The dynamics of ecosystems involves energy flow and chemical recycling. Two key ingredients are essential in the maintenance of any ecosystem – energy and inorganic elements. Let’s think about where they come from. Most of the energy that enters an ecosystem is solar energy. This light energy is converted to chemical energy by photosynthetic organisms, also thought of as primary producers in an ecosystem. Energy may also enter the food chain in the form of chemical energy. For example in deep sea thermal vent communities primary producers derive energy by oxidizing compounds such as hydrogen sulfide and then use that energy to convert inorganic elements into organic compounds. In either case energy is then passed on to the consumers in the form of organic molecules or is lost as

heat. Since the energy entering an ecosystem is ultimately lost as heat ecologists consider energy to flow through an ecosystem rather than be recycled in it.

On the other hand, inorganic elements are persistent in an ecosystem in one form or another. They move through the ecosystem in biogeochemical cycles. These inorganic elements may be locked in an organism as part of organic molecules, or be present in the atmosphere or in rocks. The inorganic elements must be released into the ecosystem where producers can once again incorporate them into organic molecules. Ecologists therefore consider inorganic elements to be recycled in an

ecosystems. Detritivores (fungi and microorganisms) involved in the ecomposition of organic matter, connect all levels in the ecosystem.Both energy and inorganic elements move by the same pathway through an ecosystem, primarily via

photosynthesis, feeding and decomposition. Examine the figure shown here and note the different ecosystems listed on the left hand side. Also note that on a global scale net primary production, which represents the stored chemical energy available to consumers, varies with the different ecosystems. The oceans and tropical rain forest are the two largest contributors to the overall percentage of Earth’s net primary production. In the ocean the net primary production per unit area is much lower than most of the other ecosystems, however the area covered by ocean is so vast that overall net primary production is large. The opposite is true of algal beds and coral reefs. These organisms have high primary production per unit area but overall they cover a small percentage of the Earth’s surface.

[Collection entries]
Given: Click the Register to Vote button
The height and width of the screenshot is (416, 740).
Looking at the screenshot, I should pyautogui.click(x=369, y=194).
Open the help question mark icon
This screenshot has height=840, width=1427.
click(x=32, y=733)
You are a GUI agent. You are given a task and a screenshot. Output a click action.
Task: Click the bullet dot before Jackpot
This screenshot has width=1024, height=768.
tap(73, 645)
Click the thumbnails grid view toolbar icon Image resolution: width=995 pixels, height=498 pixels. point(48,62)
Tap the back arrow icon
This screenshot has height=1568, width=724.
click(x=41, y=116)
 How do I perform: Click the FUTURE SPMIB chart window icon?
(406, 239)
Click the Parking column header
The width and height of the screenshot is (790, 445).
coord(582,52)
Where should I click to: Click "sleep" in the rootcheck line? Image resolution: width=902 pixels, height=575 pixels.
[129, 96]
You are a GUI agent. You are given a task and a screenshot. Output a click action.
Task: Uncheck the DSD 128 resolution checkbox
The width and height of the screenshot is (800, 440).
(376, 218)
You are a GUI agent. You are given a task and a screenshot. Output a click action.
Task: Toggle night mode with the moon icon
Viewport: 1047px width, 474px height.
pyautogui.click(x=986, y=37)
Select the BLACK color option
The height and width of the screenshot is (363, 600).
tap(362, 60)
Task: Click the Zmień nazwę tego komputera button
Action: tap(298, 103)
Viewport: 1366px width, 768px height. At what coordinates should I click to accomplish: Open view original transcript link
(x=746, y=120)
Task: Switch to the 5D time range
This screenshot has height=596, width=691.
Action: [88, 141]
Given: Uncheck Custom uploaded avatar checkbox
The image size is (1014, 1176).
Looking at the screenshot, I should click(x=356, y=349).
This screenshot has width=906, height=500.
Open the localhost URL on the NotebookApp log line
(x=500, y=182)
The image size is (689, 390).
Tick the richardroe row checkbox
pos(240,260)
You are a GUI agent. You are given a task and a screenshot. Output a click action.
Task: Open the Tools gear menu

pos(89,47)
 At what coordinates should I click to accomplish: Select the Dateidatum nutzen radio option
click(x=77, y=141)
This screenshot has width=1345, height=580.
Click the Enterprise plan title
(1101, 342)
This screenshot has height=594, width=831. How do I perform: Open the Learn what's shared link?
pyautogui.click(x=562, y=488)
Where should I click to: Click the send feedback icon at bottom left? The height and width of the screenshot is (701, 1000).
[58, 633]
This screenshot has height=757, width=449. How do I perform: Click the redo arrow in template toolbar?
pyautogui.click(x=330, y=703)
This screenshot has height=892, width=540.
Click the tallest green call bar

> WHAT IS REQUIRED
In the text on ecosystem energy flow above, write out the portion that begins at the words "heat. Since the" and stops after "recycled in it.".

> RESPONSE AREA
heat. Since the energy entering an ecosystem is ultimately lost as heat ecologists consider energy to flow through an ecosystem rather than be recycled in it.